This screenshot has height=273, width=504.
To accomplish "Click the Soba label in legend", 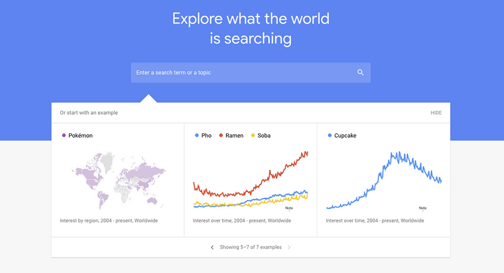I will point(264,136).
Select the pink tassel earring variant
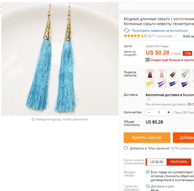The image size is (194, 191). pyautogui.click(x=162, y=73)
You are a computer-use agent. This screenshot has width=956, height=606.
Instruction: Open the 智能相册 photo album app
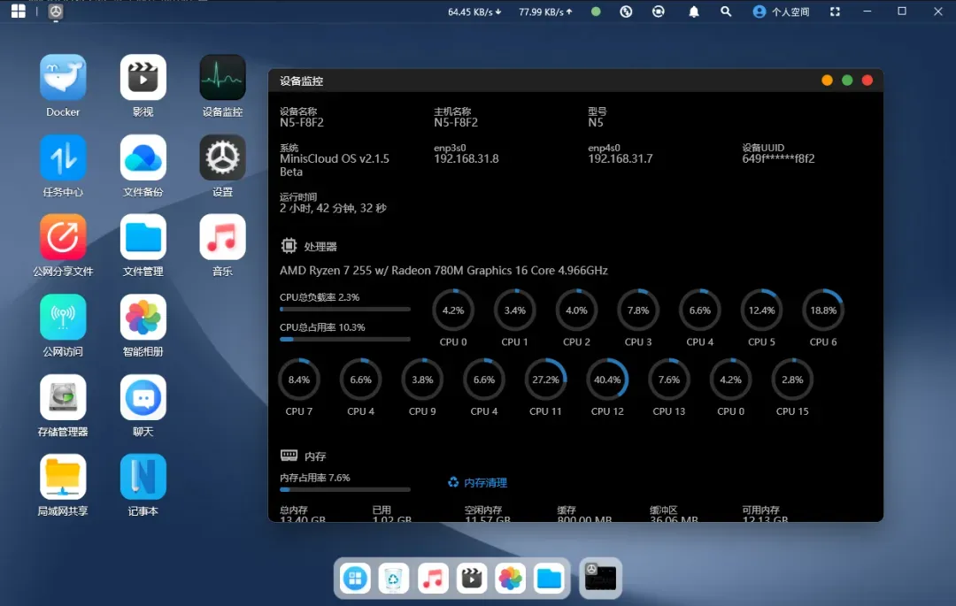tap(143, 318)
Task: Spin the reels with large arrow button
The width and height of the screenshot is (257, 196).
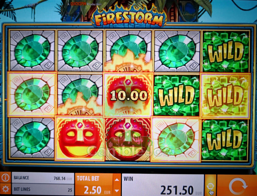Action: click(x=237, y=185)
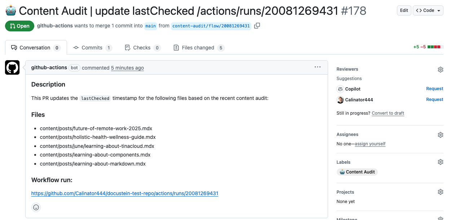Click the github-actions bot avatar
Screen dimensions: 451x220
click(12, 67)
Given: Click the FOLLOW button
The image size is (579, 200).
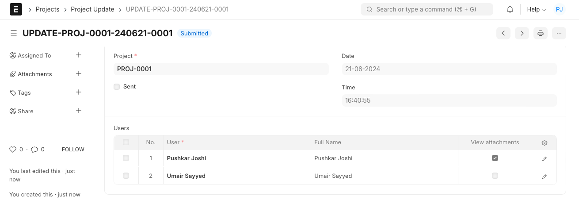Looking at the screenshot, I should point(73,150).
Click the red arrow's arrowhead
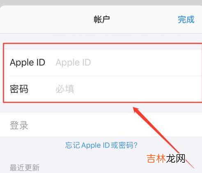Viewport: 202px width, 173px height. pyautogui.click(x=137, y=110)
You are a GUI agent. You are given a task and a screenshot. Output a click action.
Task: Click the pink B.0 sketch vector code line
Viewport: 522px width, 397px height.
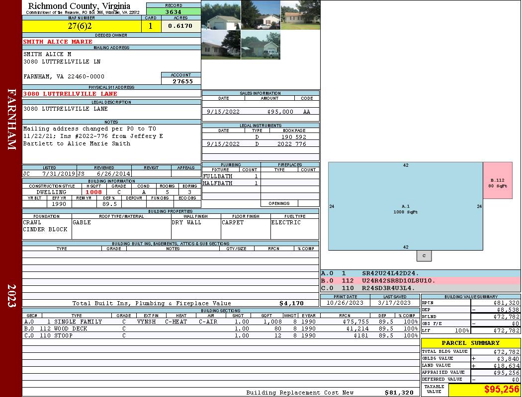420,280

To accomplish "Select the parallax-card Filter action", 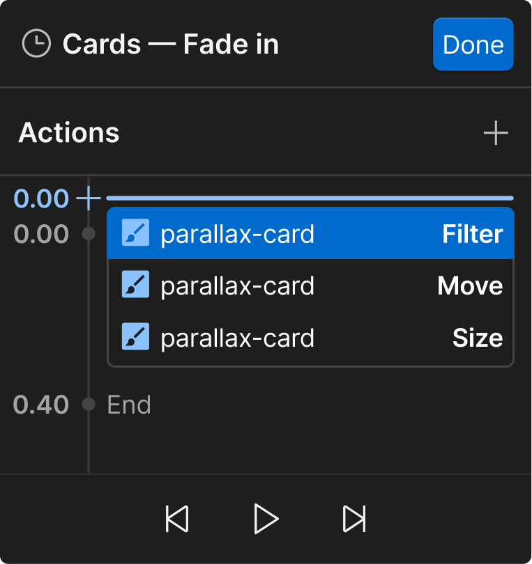I will [x=310, y=234].
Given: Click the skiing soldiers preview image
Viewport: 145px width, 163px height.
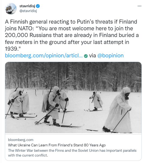Looking at the screenshot, I should pos(73,98).
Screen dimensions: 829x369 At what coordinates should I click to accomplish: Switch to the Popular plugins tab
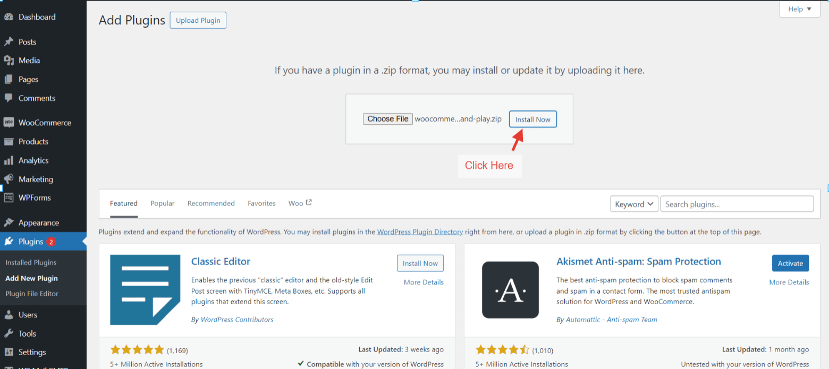(163, 203)
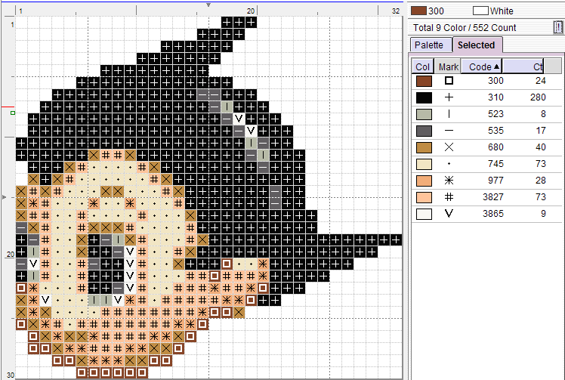
Task: Open the Selected tab
Action: pos(476,45)
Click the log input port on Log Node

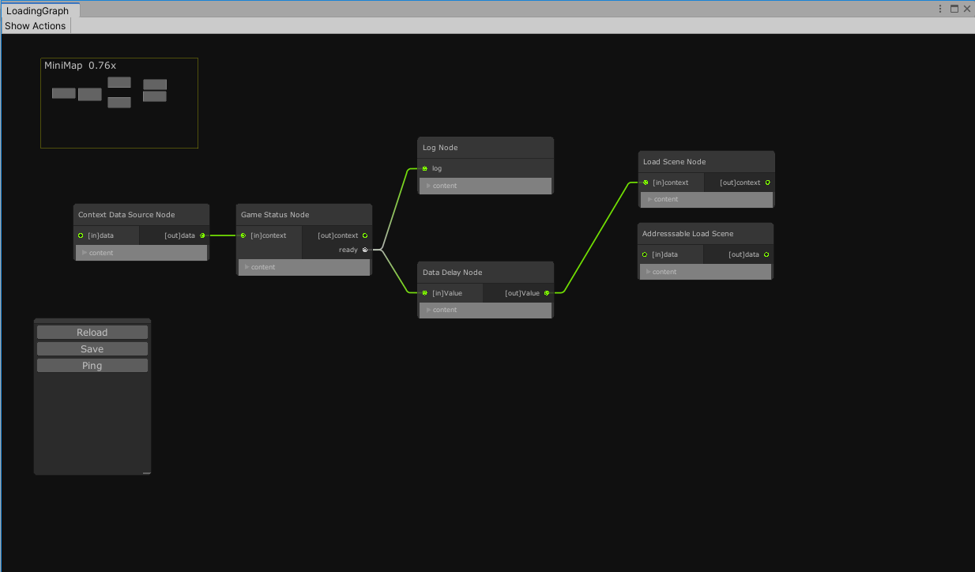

============

Look for the word "agent" in the records above, count the lines that hold it, and give only that number.

2